▶ _Auszug_
--
Kaum ein Papier wurde so dringend erwartet wie der 13-seitige Zwischenbericht der ExpertInnen-Kommission Gas und Wärme der Bundesregierung. Die Ampel-Koalition hatte das Gremium Ende August einberufen, um schnell Vorschläge auszuarbeiten, wie Privathaushalte und Unternehmen von den extrem gestiegenen Gaspreisen entlastet werden können. Nach einer 35-stündigen Marathonsitzung und unter enormen Zeitdruck einigte sich die Kommission am frühen Montagmorgen auf einen Vorschlag für die sogenannte Gaspreisbremse, dem zentralen Rettungsinstrument der Regierung in der Energiekrise. Nun will die Koalition zügig über das Papier beraten. Wir erklären, was man über den Vorschlag wissen sollte.
Alle Fragen im Überblick:
- Was schlägt die Kommission vor, um Verbraucherinnen und Verbraucher zu entlasten?
- Was müssen Gasverbraucher jetzt tun?
- Was mache ich als private Vermieterin?
- Wie werden die großen Industriebetriebe entlastet?
- Was kostet das alles?
- Warum dauert es so lange, bis der Deckel wirkt?
- Wo ist der Haken an dem Modell?
Was schlägt die Kommission vor, um Verbraucherinnen und Verbraucher zu entlasten?
--
▶ _Bereitgestellte Daten_
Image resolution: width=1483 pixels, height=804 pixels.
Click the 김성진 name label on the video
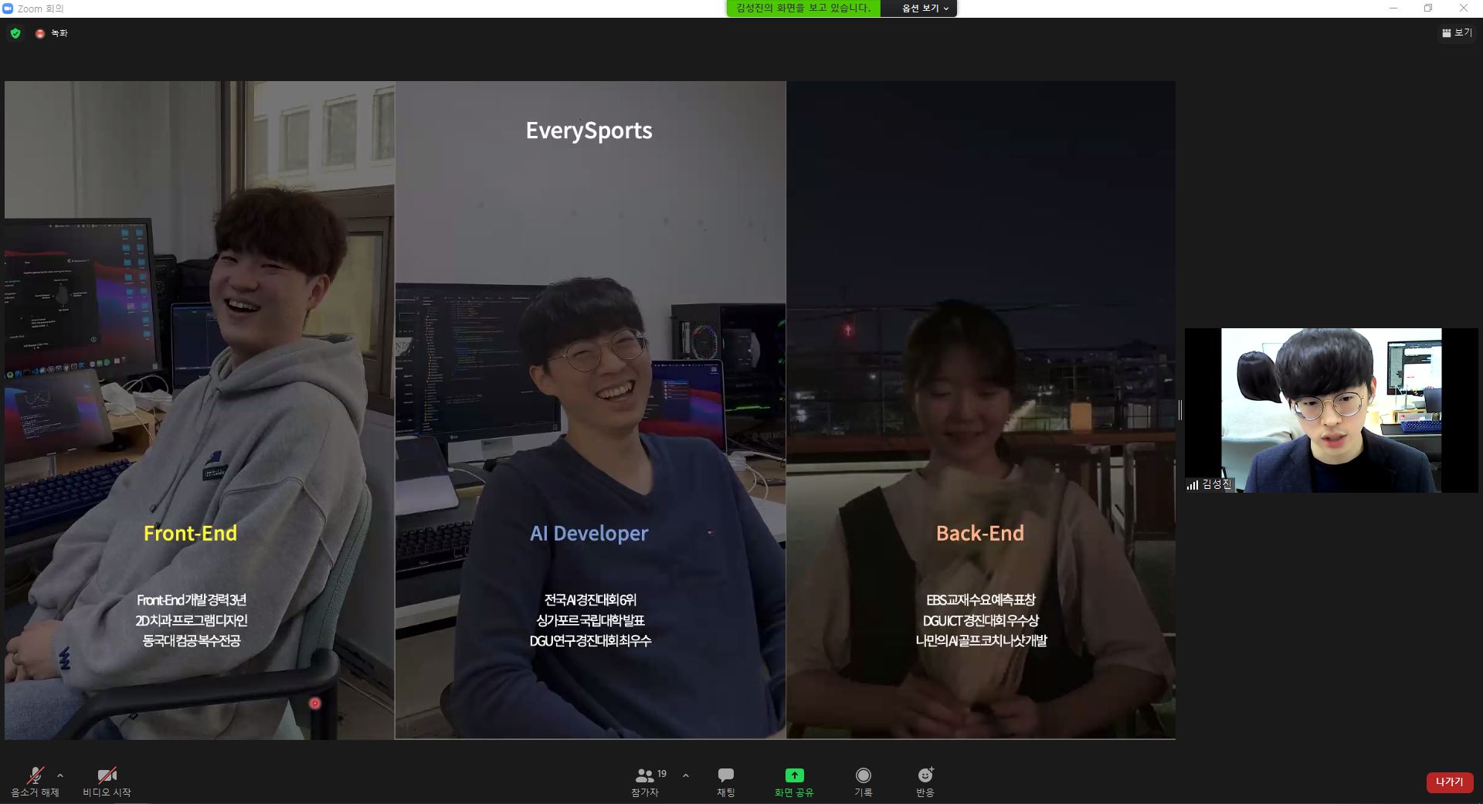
--
▶ _Ziel der Übung_
Wie lange dauerte laut dem Auszug zur Gaspreisbremse die Sitzung, nach der sich die Kommission auf ihren Vorschlag einigte? Antworten Sie bitte in einem Satz.

▶ _Antwort zur Aufgabe_
Die Marathonsitzung dauerte 35 Stunden.